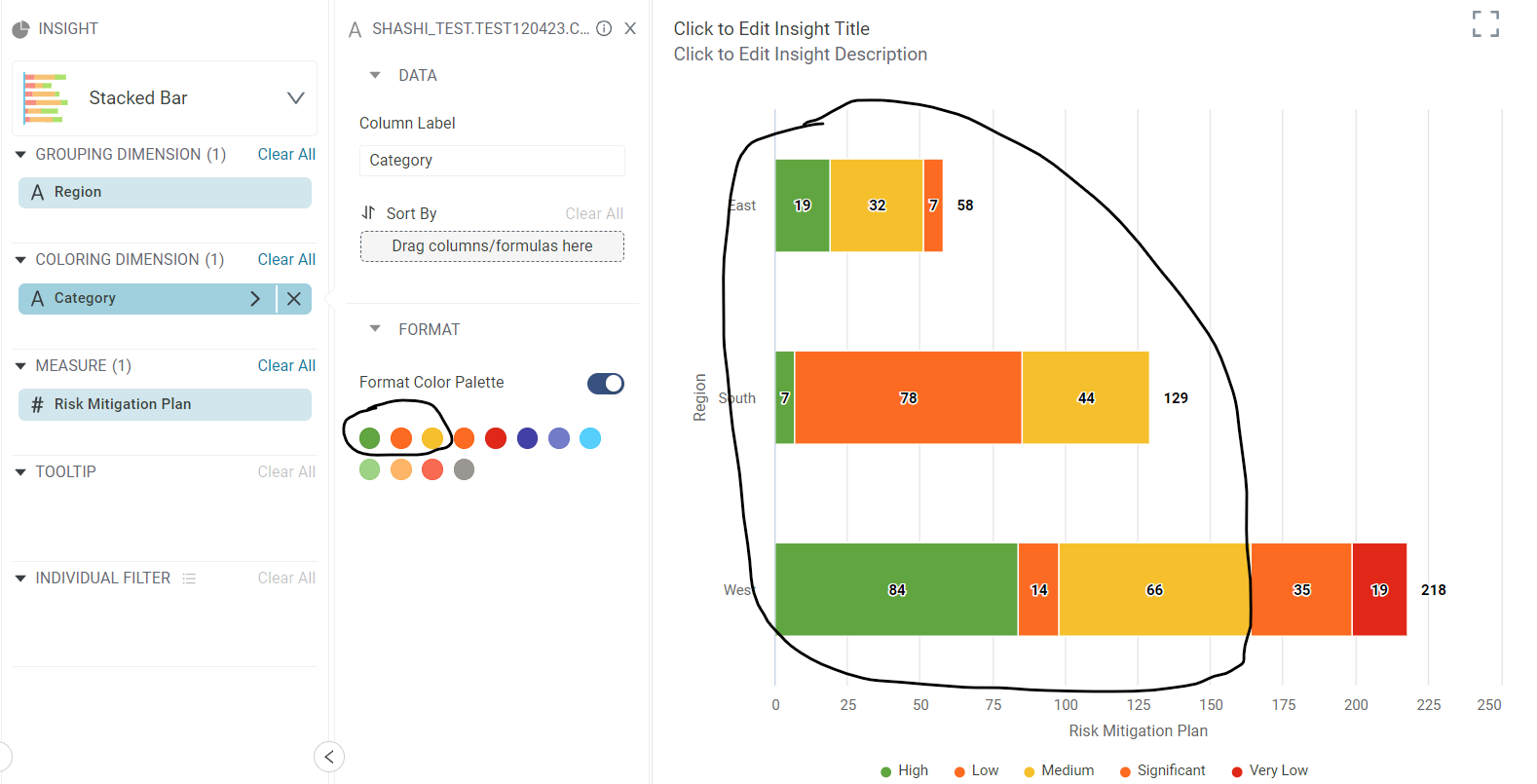Click the '#' icon on Risk Mitigation Plan
Viewport: 1537px width, 784px height.
[37, 404]
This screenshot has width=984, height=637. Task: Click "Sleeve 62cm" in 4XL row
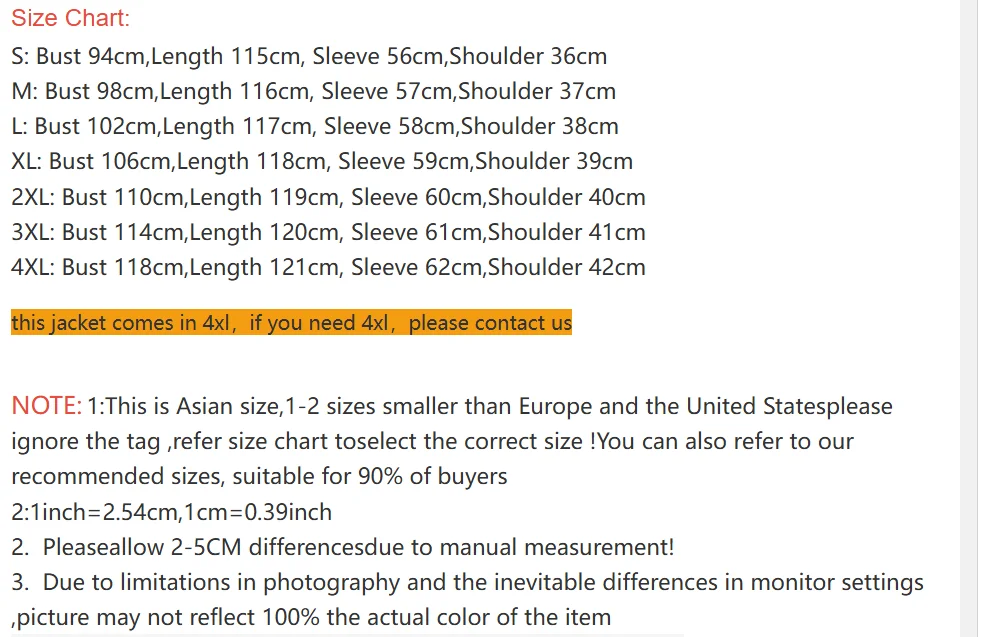pyautogui.click(x=416, y=268)
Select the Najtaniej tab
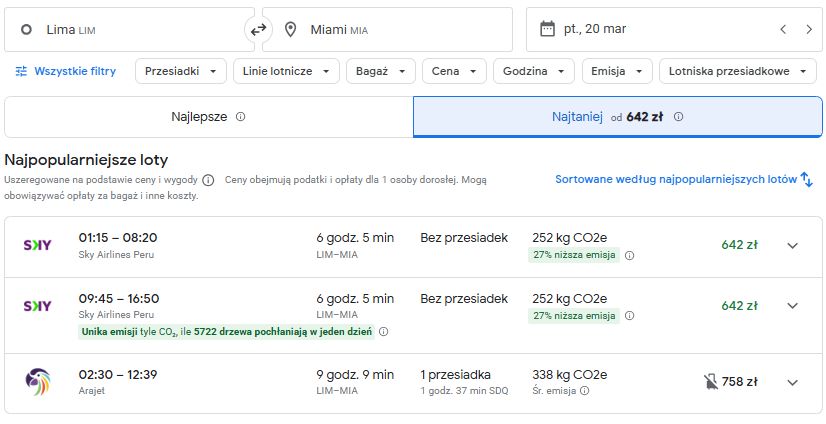The height and width of the screenshot is (424, 826). 617,117
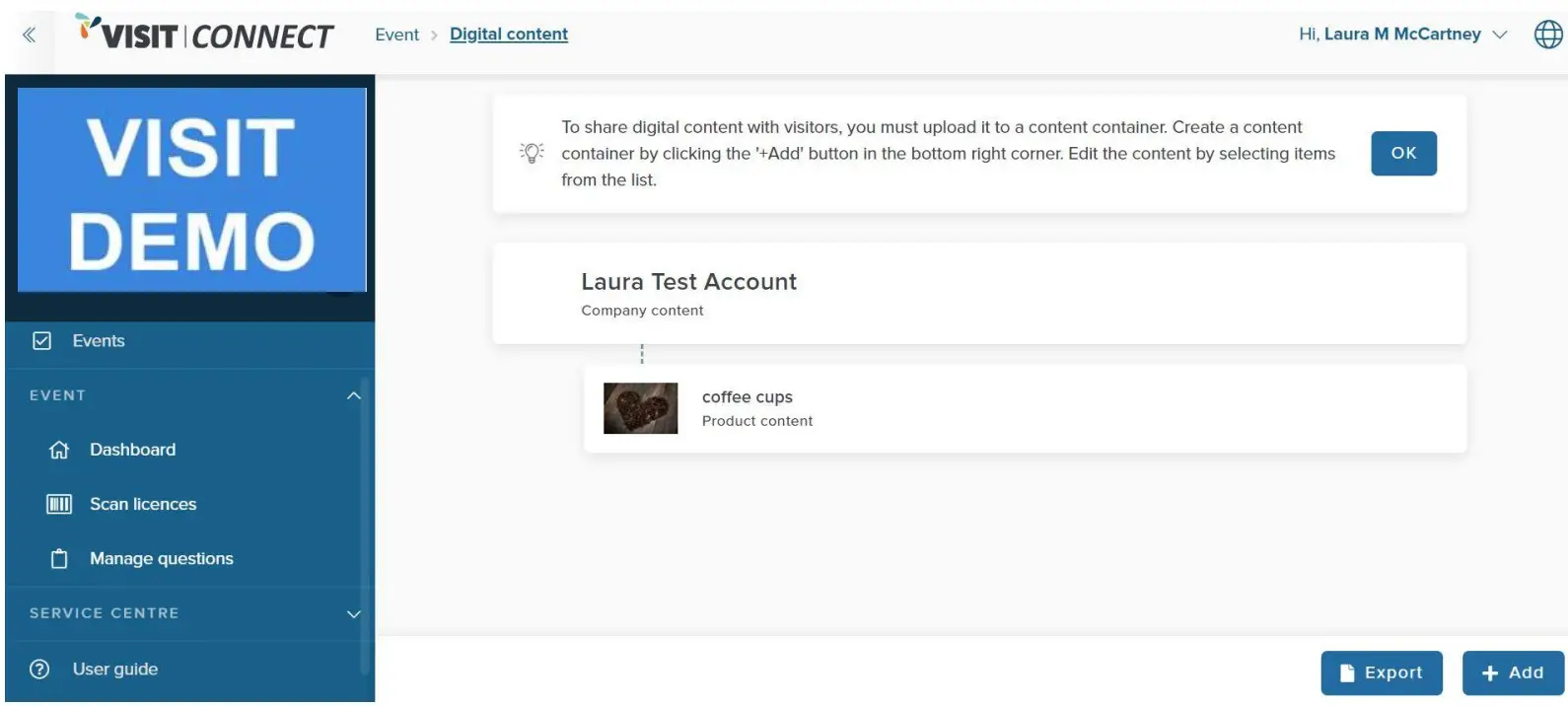Expand the SERVICE CENTRE section
Viewport: 1568px width, 706px height.
click(353, 614)
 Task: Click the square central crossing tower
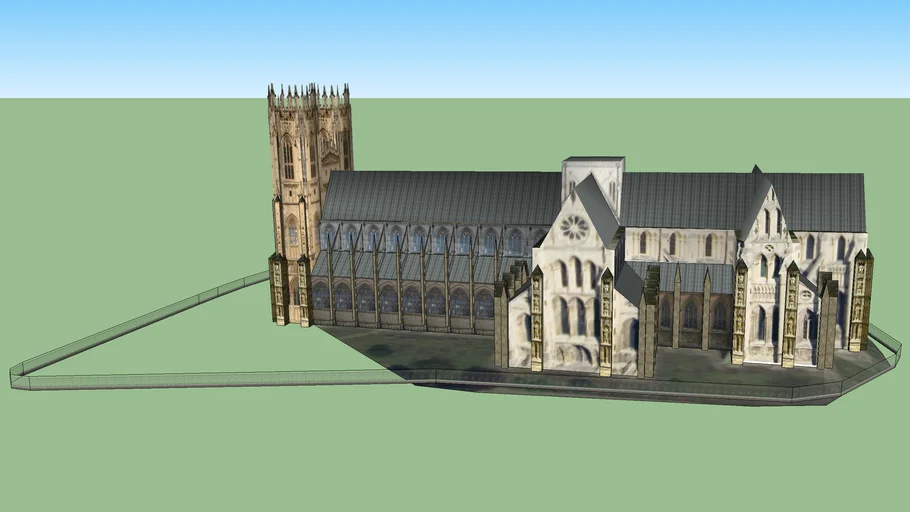click(593, 176)
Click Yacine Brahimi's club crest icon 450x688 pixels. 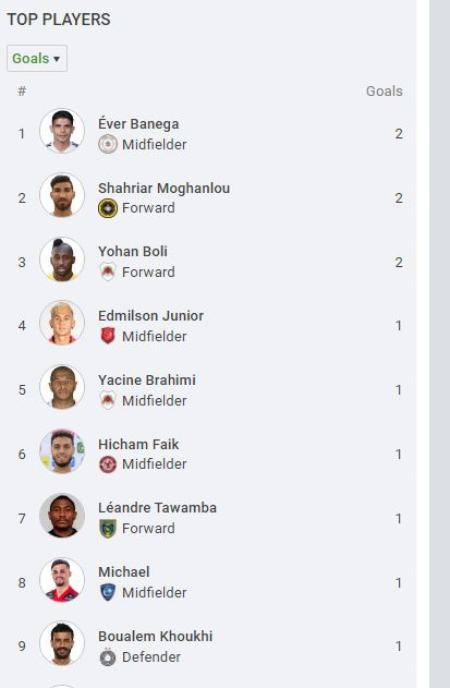[x=107, y=401]
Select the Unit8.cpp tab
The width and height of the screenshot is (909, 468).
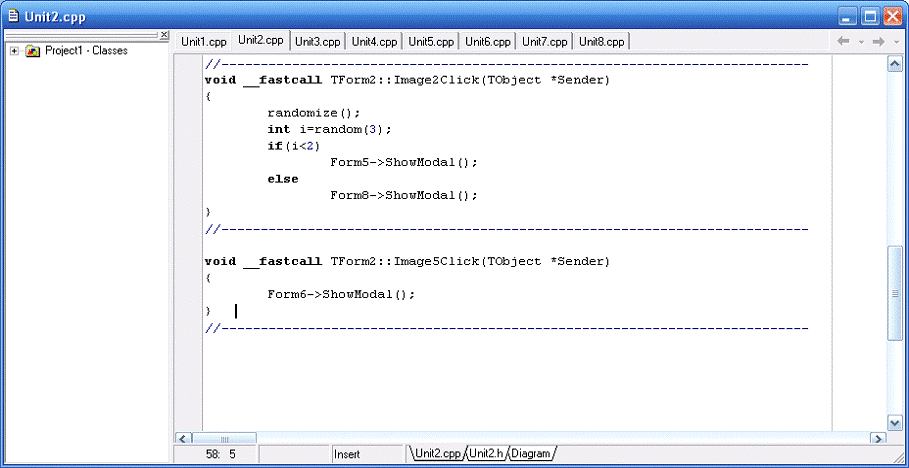click(x=602, y=42)
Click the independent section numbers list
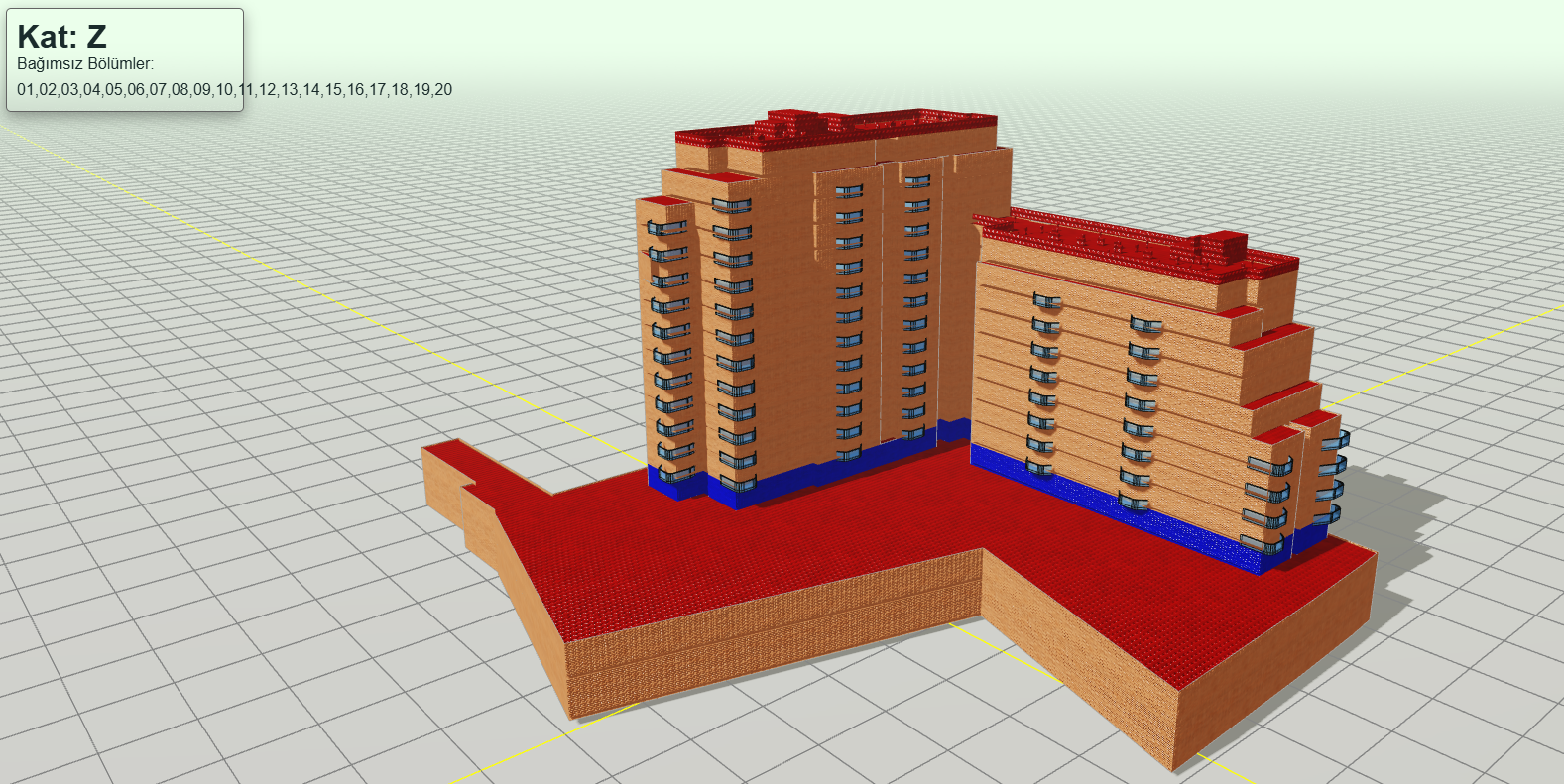The width and height of the screenshot is (1564, 784). (234, 90)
++++++++
* [WHAT TO DO] From the line containing "Select the Unit8.cpp tab" through the last line of the data above, write out every line word for word, and nothing else. Do not include the pictures.

* [TASK RESPONSE]
Select the Unit8.cpp tab
The width and height of the screenshot is (909, 468).
click(x=602, y=42)
Click the independent section numbers list
The width and height of the screenshot is (1564, 784). (234, 90)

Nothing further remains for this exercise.